Yeşil Finansman alt başlığında konuya ilişkin fonlar ve kimlerin yararlanabileceğine yer veriliyor. Avrupa Yeşil Mutabakat Planı kapsamında, AB’de sürdürülebilir yatırımların desteklenmesi için 1 trilyon Euro tutarında kaynak sağlanacağı; yeşil geçişten ekonomik ve sosyal açıdan en çok etkilenecek kesimlerin desteklenmesi için de Adil Geçiş Fonu kapsamında 100 milyar Euro kaynak tahsis edileceği belirtiliyor. Bu iki kalem fondan Türk girişimcilerin bizim ülkemizdeki yatırımları için yararlanma olanağı bulunmuyor. Bununla birlikte daha küçük ölçekli, InvestEU Birlik Programı, Yeşil Ar-Ge, LIVE Birlik Programı gibi daha çok inceleme ve araştırma programlarından Türk girişimcilerinin yararlanabileceği anlaşılıyor.

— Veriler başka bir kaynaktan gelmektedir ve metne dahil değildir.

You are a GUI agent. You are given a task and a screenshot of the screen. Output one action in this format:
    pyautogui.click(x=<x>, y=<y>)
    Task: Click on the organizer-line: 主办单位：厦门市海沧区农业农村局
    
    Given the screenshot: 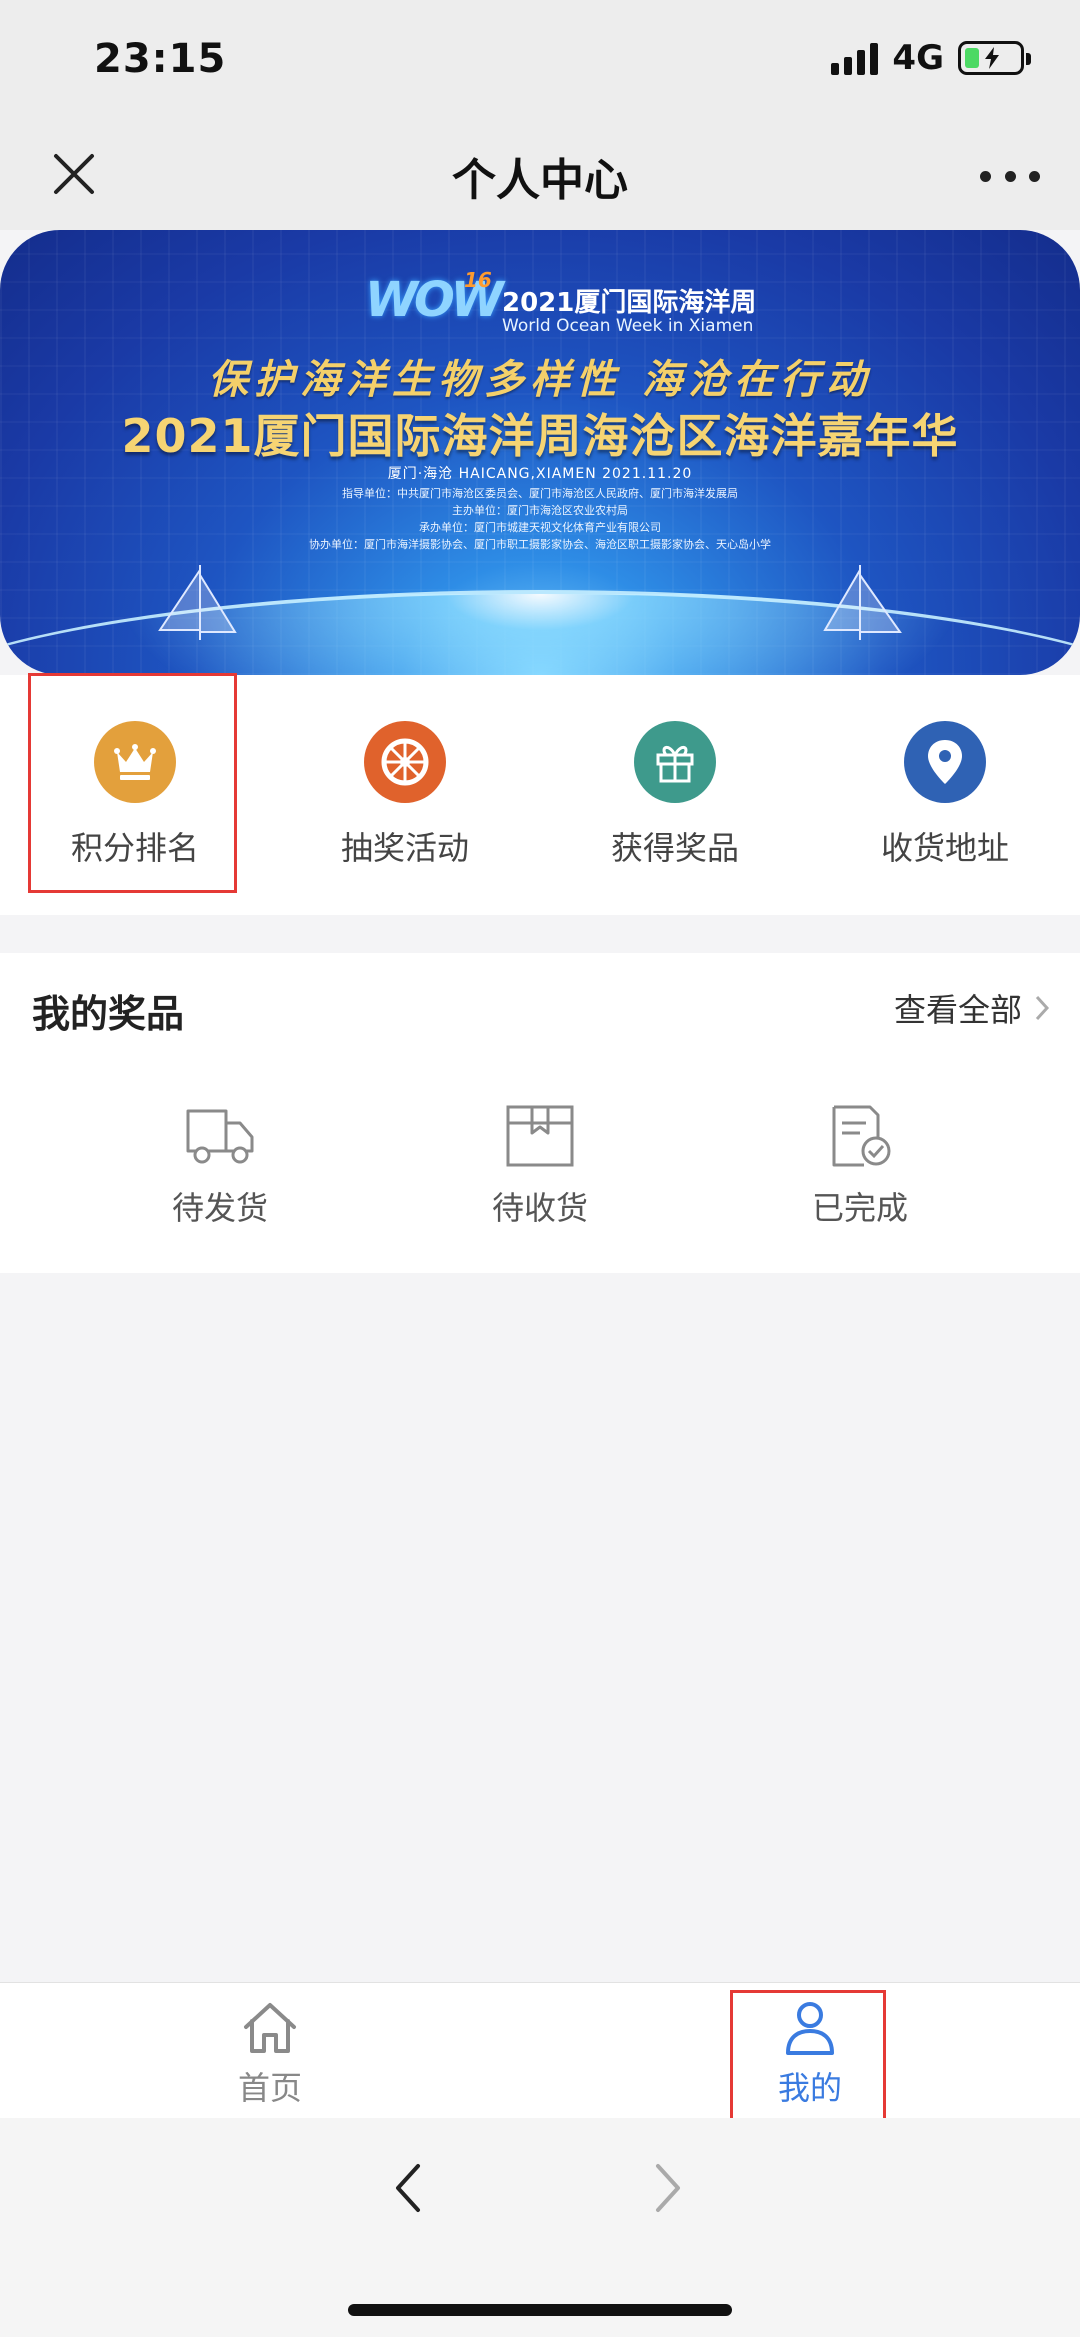 What is the action you would take?
    pyautogui.click(x=540, y=510)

Yeşil Mutabakat ile ilk kez 22 ay sonra yüzleşeceğiz. Çünkü (EU) 2023/956 sayılı CBAM Tüzüğü kapsamında 1 Ocak 2026 tarihinden sonra AB’ye ihraç edilen ürünlerin karbon ayak izi takip edilerek, bu ürünlerden karbon vergisi tahsilatına başlanılacak. Ancak, “Yetkili CBAM Beyan Sahibi” olarak adlandırılan ithalatçılara o tarihte tahsis edilecek ton/CO² karşılığı CBAM Sertifikası için 1 Ocak 2024 tarihinden itibaren veri toplanmaya başlandı bile.

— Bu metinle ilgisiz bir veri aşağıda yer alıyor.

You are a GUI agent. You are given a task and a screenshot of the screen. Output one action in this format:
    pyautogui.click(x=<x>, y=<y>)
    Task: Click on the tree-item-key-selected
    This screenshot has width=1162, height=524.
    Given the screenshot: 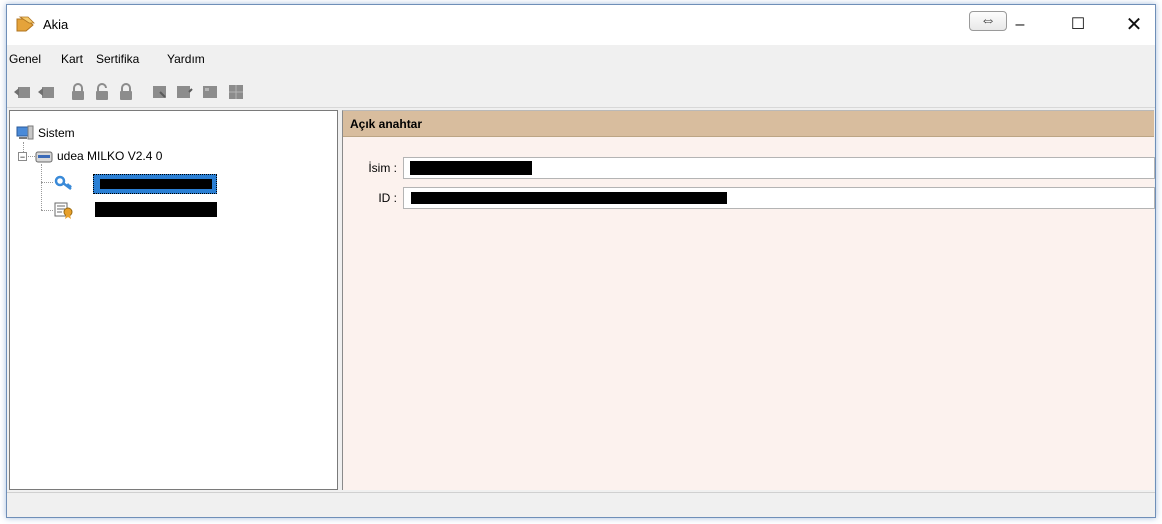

Ülke insanı olarak karakterimiz “22 ay uzun bir süre, hele 1 Ocak 2026 tarihi gelsin, bakarız bir çaresine” anlayışını benimsemeye çok yatkın. Bunu “yumurta kapıya sıkışıncaya kadar sorunu halı altına süpürme yaklaşımı” diye de tanımlayabiliriz.

Ya da başka birimiz, “biz neden bu kadar telaşlanıyoruz ki, önce AB’ye en fazla ihracat yapan Çin gibi ülkeler ne yapacağını düşünsün” diyebilir.

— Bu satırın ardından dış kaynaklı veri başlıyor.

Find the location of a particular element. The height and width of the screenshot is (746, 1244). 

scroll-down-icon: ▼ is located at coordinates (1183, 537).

Söyleyelim: Çin 2021 yılından beri pilot ETS (Emisyon Ticaret Sistemi) kurmuş durumda. Bu kapsamda 400 milyon AVRO tutarında bir piyasa geliştirmiş bile. Japonya, Güney Kore gibi gelişmiş ekonomileri bir kenara bırakalım. Endonezya 2021 yılında pilot ETS sistemi kurdu. Şili 2014 yılında “yeşil otomobil kriterleri”ni yürürlüğe koyduğu gibi, 2040 yılında tüm kömür santrallerini karşılıklı mutabakatla kapatma kararı aldı. Meksika 2020 yılında pilot ETS sistemi kurdu. Arjantin 2021 yılında ETS piyasasını tüm mekanizmalarıyla oluşturdu. Piyasada ton/CO² fiyatları 10 ABD Doları üzerinden işlem görüyor.

Biz ise henüz “farkındalığın artırılması”, “bilinçlendirme çalışmalarının yürütülmesi için seminer veya eğitim programlarının hazırlanması” düzeyinde “danışmanlık hizmet giderleri tahsisi” dönemini yaşıyoruz.

İşin ilginç tarafı bu kaynağı ihracatı teşvik için ayrılmış kaynaklardan yapıyoruz. “Kaynağın ne önemi var? Önemli olan Yeşil Mutabakat konusunda danışmanlık vermek değil mi?” denilebilir.

Oysa konuya dışarıdan bakan için tablo farklı görünecektir. Olaya işletme düzeyinde baktığımızda önemli olan üretim süreçlerini gözden geçirerek karbon salınımını azaltan yatırımlar yapmak mı, yoksa pazarlama departmanınızı Yeşil Mutabakat konusunda eğitmek mi olmalı? Eğer üretim süreçlerinizi değiştirmeksizin, pazarlama departmanı elemanlarınızı eğitiyorsanız göz boyamaya hazırlık yapıyorsunuz gibi algılanır.

İşletme düzeyinde değil de ülke düzeyinde konuya yaklaşıldığında, bu fonların Sanayi ve Teknoloji Bakanlığı tarafından 5084 sayılı Yatırımların ve İstihdamın Teşviki Kanunu kapsamında tahsis edilmesi beklenir. Ticaret Bakanlığı (İhracat Genel Müdürlüğü) tarafından sağlanan Yeşil Mutabakat fonları, ürünü “allayıp pullayıp pazarlama faaliyeti” olarak değerlendirilebilir.

Ticaret Bakanlığı’nın niyeti ne kadar halis olursa olsun, olayın fotoğrafı Avrupa Birliği tarafından böyle çekilecektir.